-- Begin --

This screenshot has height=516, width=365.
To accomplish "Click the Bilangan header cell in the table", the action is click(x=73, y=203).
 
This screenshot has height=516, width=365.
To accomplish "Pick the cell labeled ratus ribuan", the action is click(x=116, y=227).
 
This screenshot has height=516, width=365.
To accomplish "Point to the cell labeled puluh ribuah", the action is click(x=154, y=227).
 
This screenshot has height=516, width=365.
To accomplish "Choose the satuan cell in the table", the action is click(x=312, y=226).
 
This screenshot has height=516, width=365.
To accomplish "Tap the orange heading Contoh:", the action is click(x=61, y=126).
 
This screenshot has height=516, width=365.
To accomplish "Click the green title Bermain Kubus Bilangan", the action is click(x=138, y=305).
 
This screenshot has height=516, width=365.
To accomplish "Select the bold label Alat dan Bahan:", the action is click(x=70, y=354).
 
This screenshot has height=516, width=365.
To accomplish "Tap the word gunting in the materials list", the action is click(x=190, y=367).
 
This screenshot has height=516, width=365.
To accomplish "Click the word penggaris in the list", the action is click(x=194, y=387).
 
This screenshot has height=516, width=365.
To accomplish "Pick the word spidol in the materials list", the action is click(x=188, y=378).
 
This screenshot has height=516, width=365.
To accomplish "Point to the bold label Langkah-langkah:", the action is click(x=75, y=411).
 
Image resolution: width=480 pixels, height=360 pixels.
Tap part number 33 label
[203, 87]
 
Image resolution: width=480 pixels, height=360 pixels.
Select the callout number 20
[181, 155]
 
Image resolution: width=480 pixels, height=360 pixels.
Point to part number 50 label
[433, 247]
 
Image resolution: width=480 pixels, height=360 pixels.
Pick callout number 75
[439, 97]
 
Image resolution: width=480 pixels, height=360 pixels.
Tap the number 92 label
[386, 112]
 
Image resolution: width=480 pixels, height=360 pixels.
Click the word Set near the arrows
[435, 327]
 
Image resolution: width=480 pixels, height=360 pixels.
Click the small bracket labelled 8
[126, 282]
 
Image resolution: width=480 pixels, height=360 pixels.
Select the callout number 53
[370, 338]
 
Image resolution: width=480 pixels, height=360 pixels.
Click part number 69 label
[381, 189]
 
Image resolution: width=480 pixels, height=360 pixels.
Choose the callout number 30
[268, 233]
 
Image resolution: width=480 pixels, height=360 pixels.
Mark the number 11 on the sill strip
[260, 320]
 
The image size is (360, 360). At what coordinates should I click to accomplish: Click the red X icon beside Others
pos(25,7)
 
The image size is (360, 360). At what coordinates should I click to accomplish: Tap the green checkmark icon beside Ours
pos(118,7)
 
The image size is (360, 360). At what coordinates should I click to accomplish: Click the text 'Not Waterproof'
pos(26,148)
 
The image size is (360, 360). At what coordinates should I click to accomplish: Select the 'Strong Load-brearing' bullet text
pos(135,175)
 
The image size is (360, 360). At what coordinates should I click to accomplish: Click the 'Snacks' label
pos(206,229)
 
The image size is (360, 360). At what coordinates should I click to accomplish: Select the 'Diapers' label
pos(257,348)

-- End --

## Given task
Rewrite the entries from the line with "the 'Diapers' label" up to and including the end of the entries, using "point" in place of "coordinates" and changing nothing else.

## Solution
The image size is (360, 360). At what point should I click to accomplish: Select the 'Diapers' label
pos(257,348)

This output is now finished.